Eldest sisters Yevlaliia and Kseniia will take to the stage in Ballybunion this evening. And as they do so they give thanks to the people of North Kerry for showing them kindness on what was their second desperate flight from the brutality of Putin’s regime.
“Our musical path began 12 years ago,” Kseniia said.
“I was only five when my mom brought me to the music school. The very next year, my younger sister Yevlaliia began also to play the violin with me. She was only four then. We played duets together, took part in concerts and won some competitions.
“But in 2014, Russia occupied Crimea, we lost our home, and our first ‘musical mother’ – the first teacher. We were forced to move to Odessa and start a new life.
“Thank God, we were not sad for long, because we immediately started preparing for admission to one of the best music schools in Ukraine – the legendary Stolyarsky school. When we got there, the whole family was happy.
“And for the next eight years, my four younger sisters and I successfully studied at this school. We participated in many musical projects and master classes with famous musicians who considered our school by Stolyarskiy as temple of music.
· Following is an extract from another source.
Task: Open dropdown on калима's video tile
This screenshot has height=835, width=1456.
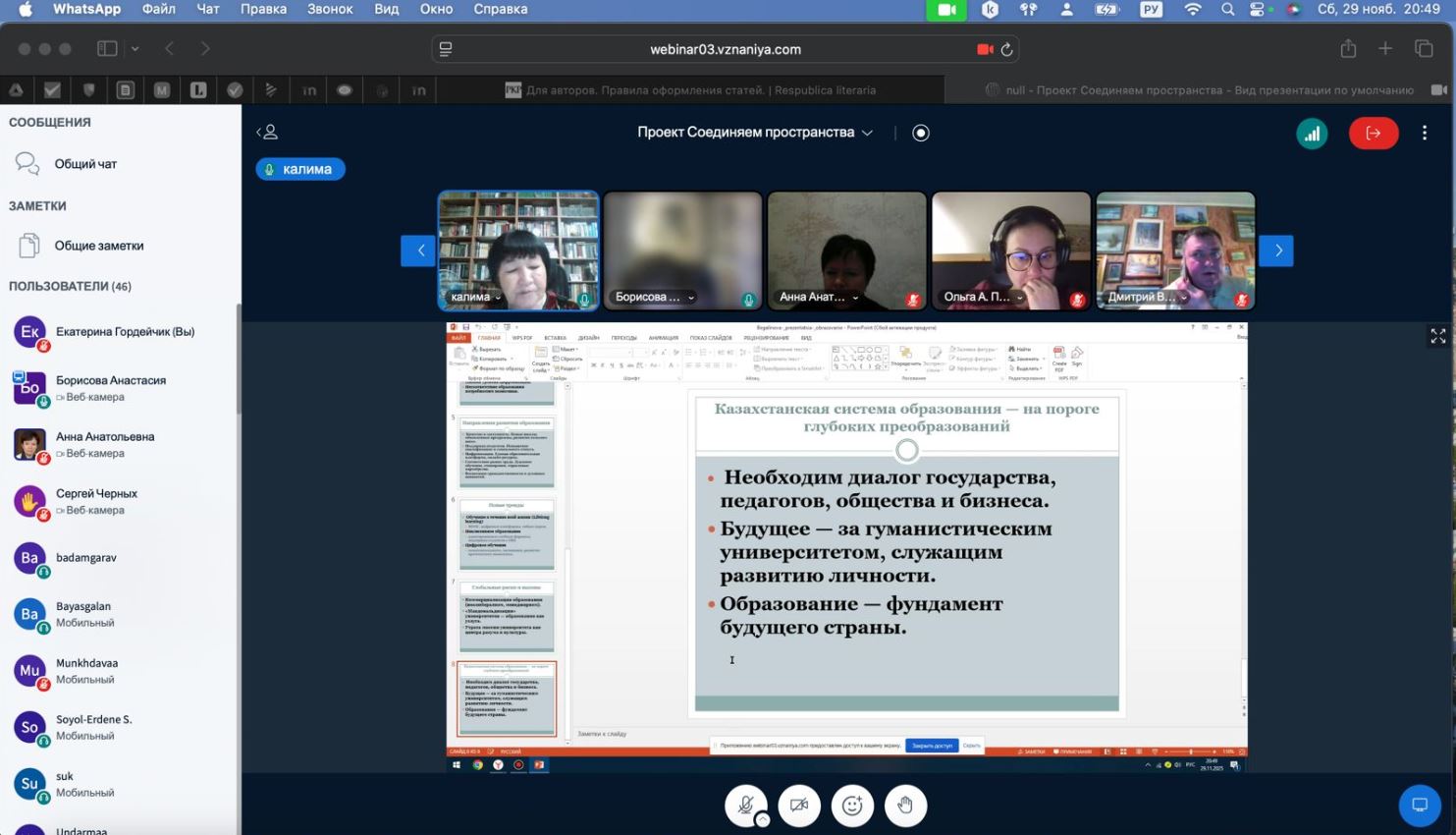Action: pos(498,298)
“Unfortunately, Russia again decided to break our life. And on February 24, the full scale invasion broke out in our beloved Ukraine and we had to leave home again,” Kseniia recounted.
It was a family connection that prompted them to choose Ireland over other destinations of refuge.
“Dad’s friends helped us come to Ireland.
“Ireland received us so warmly that we didn’t expect. We have been helped, helped a lot. Since the departure from Ukraine was quick and unplanned, we could not take our instruments with us. But we didn’t give up again. We asked for help and people of Tarbert found instruments for us,” Kseniia said, adding:
“We managed to get in touch with the Cork School of Music, and as a result, we were accepted and we started studying there.
“On May 28, our family mini concert took place in Ballybunion.
“Thank you lovely Ireland for your concern, for the fact that there is more good in the world than evil, and for saving us from war.”